Text excerpt –
I founded the Pollinator Pathway in 2007 as an evocative public park and an exploration into design and ideas about nature for the Anthropocene. It was initially conceived as a park, research project, and a large-scale illustrated book.

The project originated out of an interest in how cultural modes of thought physically shape and mold the natural world (for example, the way that early American artistic movements influenced the creation of the National Parks). It was created to respond to how Western narratives of nature as a cause, or siloed subject of campaigns, leads to fragmentary design. The Pollinator Pathway has some affinity to projects such as Paul Salopek’s Out of Eden and Eric Sanderson’s Mannahatta. Sanderson, after discovering an early map of Manhattan, spent ten years reconstructing what Manhattan might have looked like at Hudson’s arrival. In 2013, Salopek embarked on an immersive journalism project that involves a ten year walk across four continents, following the route of humanity’s migration. The Pollinator Pathway was built along similar lines, but in reverse: it meant creating a nature out of the Anthropocene while seeking to understand the broader implications of civilization-scale design.

Brief 1 –
Answer these questions from the Pollinator Pathway passage, one line each:
(a) In what year was the Pollinator Pathway founded?
(b) How many years did Sanderson spend reconstructing what Manhattan might have looked like?
(c) In what year did Salopek set out on his immersive journalism project?
Brief 2 – Resume the passage on the Pollinator Pathway after its final sentence.

Given information –

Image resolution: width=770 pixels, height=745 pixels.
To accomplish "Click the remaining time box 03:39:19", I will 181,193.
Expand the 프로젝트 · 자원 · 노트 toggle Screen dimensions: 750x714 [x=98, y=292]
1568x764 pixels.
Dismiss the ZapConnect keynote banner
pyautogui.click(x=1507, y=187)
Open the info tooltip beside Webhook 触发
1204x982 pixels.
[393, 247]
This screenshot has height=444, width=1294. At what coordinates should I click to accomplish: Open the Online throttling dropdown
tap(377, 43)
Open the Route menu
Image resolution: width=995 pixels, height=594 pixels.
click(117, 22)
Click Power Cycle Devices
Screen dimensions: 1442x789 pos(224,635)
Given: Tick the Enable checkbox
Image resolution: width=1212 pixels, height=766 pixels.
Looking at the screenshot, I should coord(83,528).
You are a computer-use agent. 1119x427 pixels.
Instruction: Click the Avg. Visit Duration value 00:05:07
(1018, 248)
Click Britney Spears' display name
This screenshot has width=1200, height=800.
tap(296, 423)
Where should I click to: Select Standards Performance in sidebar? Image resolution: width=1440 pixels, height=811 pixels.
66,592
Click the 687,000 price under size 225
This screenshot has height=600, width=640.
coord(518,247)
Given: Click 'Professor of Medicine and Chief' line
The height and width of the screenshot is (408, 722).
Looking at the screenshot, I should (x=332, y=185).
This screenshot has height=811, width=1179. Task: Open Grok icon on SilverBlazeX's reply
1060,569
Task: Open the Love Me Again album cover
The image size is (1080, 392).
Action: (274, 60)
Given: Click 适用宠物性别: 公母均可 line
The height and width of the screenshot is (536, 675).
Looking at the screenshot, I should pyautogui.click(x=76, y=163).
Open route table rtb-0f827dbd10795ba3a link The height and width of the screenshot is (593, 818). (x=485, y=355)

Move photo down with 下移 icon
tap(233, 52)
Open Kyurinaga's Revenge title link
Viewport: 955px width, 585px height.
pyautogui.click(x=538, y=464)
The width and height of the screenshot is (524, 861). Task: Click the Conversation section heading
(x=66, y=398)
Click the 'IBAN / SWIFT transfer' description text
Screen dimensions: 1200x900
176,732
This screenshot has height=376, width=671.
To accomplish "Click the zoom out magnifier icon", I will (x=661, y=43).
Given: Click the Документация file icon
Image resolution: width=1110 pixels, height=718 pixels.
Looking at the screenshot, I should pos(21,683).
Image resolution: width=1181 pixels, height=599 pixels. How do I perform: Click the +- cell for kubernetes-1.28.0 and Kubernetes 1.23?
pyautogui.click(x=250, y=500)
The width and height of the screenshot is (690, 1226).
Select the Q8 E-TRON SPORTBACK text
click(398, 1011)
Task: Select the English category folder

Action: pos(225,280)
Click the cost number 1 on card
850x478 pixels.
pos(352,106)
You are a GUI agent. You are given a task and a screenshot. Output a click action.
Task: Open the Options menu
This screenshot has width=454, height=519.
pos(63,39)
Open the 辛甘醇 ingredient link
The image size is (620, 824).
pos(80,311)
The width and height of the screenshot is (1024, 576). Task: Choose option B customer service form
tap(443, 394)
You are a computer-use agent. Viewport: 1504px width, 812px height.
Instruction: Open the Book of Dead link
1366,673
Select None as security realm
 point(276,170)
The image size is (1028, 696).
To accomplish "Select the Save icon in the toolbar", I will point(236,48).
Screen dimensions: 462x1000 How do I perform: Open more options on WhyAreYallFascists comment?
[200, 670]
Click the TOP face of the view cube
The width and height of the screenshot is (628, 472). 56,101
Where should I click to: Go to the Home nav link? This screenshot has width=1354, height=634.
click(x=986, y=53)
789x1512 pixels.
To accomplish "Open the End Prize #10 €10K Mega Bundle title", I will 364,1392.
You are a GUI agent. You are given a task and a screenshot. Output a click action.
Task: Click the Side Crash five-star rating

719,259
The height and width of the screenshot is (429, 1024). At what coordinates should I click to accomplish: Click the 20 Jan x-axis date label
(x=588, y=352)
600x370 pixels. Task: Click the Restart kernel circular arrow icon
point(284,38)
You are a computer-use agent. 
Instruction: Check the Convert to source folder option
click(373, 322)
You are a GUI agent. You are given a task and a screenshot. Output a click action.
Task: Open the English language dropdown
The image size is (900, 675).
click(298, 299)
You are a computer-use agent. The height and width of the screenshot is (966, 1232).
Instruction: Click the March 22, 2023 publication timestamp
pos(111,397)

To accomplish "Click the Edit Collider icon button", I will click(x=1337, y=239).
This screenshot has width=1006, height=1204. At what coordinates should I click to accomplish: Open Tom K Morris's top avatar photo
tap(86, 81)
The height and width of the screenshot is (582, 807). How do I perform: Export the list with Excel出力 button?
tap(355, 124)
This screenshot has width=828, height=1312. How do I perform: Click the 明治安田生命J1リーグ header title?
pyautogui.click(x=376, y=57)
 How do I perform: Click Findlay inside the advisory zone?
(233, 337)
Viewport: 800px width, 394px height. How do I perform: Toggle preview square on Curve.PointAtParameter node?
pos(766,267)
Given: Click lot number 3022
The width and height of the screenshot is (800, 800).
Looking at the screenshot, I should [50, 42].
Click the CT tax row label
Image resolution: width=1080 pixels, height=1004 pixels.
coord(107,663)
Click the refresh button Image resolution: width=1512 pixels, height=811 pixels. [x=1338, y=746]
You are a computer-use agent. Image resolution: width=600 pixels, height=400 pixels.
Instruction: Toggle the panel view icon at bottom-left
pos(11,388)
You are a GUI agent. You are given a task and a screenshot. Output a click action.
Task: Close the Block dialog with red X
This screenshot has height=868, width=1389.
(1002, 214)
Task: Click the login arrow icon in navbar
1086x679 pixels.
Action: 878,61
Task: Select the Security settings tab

Final answer 1 –
(a) 2007
(b) Ten years
(c) 2013

Final answer 2 –
The resulting project aimed to draw ideas together across disciplines—the humanities, design, ecology, and urban planning, to name a few. By uniting land fragments, it supported the connection of biological life (based on the basic science behind ecological corridors); and (based in the work of urban planners) by making a public park out of space that would not contribute to sprawl, it supported density inside cities, thus contributing to a movement of walkable cities that produce less sprawl—which leads to more refugia left untouched outside cities, and less climate change.